In this use case “Jakun Enterprise” wants an online chatting platform which is scalable, easy to use, storage and live streaming, and a large database.
There are features which will help this project to be successful and the only cryptocurrency platform which will be able to make this possible is ProximaX.
ProximaX uses the Proof of Stake which is very efficient in this line of business. Because of how fast it can be in processing thousands of transactions in a second or more. Past events shows that PoS is highly scalable and cost effective which means transaction fees will definitely be low.
ProximaX is highly secured so therefore, ProximaX will develop an End-to-End encryption system of communication in which communicating users can read the messages. However the system is developed to beat the attempt of surveillance since no third party can break or decode the data.
ProximaX although highly secured is easily accessible and this will help Jakun Enterprise because it uses the AI-based programs. ProximaX can help the enterprise to create a chat bots which human users can communicate through via text messaging by using natural voice to simplify the tasks. The only online chatting company that owns its own chatting bot is Telegram. Because of ProximaX vast endowment (cloud synchronization) the company will be able to store large files and other files like images, docs, audios, and videos in different places. Talking about the messenger app, messages, chat histories, and files are stored in the cloud, and these can be accessed anytime and anywhere where internet connection is available. Through this users will be able to stream both live and stored videos.

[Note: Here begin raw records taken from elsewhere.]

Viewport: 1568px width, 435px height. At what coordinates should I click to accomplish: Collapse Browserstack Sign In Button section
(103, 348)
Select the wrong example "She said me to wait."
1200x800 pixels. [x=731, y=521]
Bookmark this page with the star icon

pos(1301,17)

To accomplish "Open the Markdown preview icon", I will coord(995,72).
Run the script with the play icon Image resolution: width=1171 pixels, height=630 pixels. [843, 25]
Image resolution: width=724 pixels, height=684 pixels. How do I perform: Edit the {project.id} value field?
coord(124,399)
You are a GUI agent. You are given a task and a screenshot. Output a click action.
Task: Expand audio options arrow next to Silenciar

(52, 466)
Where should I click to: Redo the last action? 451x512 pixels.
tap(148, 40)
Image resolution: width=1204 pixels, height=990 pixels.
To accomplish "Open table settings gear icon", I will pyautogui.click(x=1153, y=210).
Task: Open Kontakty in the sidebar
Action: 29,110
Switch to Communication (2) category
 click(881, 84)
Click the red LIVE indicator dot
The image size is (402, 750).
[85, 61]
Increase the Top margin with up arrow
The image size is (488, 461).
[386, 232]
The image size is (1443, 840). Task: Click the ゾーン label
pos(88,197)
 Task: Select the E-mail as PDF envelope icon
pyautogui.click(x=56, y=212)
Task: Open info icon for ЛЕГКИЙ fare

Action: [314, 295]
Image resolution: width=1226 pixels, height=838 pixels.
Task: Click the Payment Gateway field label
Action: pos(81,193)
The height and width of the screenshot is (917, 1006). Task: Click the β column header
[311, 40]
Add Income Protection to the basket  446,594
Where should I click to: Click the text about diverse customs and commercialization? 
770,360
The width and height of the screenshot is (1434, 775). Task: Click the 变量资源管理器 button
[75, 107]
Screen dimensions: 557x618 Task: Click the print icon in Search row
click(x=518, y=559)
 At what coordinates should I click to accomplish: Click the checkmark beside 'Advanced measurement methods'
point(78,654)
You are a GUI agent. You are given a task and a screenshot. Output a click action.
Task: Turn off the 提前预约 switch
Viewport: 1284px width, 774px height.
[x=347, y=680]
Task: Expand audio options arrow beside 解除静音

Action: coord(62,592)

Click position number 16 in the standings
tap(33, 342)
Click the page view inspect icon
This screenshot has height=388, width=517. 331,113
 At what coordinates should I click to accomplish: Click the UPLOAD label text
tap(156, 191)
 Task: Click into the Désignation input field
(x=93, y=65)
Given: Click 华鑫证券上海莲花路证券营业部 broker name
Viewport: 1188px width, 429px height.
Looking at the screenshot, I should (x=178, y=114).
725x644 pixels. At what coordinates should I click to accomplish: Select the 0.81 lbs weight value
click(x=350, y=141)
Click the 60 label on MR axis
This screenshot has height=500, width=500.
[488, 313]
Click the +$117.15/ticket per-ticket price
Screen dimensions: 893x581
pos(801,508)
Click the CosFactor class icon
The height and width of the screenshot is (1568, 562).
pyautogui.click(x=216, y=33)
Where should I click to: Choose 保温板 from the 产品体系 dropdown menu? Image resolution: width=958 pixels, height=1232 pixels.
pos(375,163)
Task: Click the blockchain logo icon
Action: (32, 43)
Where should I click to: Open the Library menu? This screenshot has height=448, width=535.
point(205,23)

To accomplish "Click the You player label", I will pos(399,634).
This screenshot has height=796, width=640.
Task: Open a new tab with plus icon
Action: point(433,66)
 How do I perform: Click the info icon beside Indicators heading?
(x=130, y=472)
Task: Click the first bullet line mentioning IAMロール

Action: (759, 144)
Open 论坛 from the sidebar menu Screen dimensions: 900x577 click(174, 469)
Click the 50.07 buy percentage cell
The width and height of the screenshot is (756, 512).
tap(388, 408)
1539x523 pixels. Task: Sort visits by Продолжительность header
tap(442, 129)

After doing and in depth examination on the platform Jakun Enterprise finally decided to join the proximax network to build its online chatting platform.

CONCLUSION

Nowadays, speed and ease is needed, cryptocurriencies have become a constant of the internet and people around the world, with all the advances available, it was a matter of time to get to this, ProximaX was ahead of the future and came to offer a service of storage, supercontract, streaming, and database. This is what ProximaX has been able to achieve, developing a cryptocurrency that is highly scalable, secured, flexible, and auditable. It has its own blockchain which is known as Sirius chain in which all activities can occur in one place. And it also uses the Proof of Stake (PoS) and Proof of Greed (PoG) consensus mechanism. proximaX can be said to be the best innovation the best innovation the cryptoworld has seen for decades.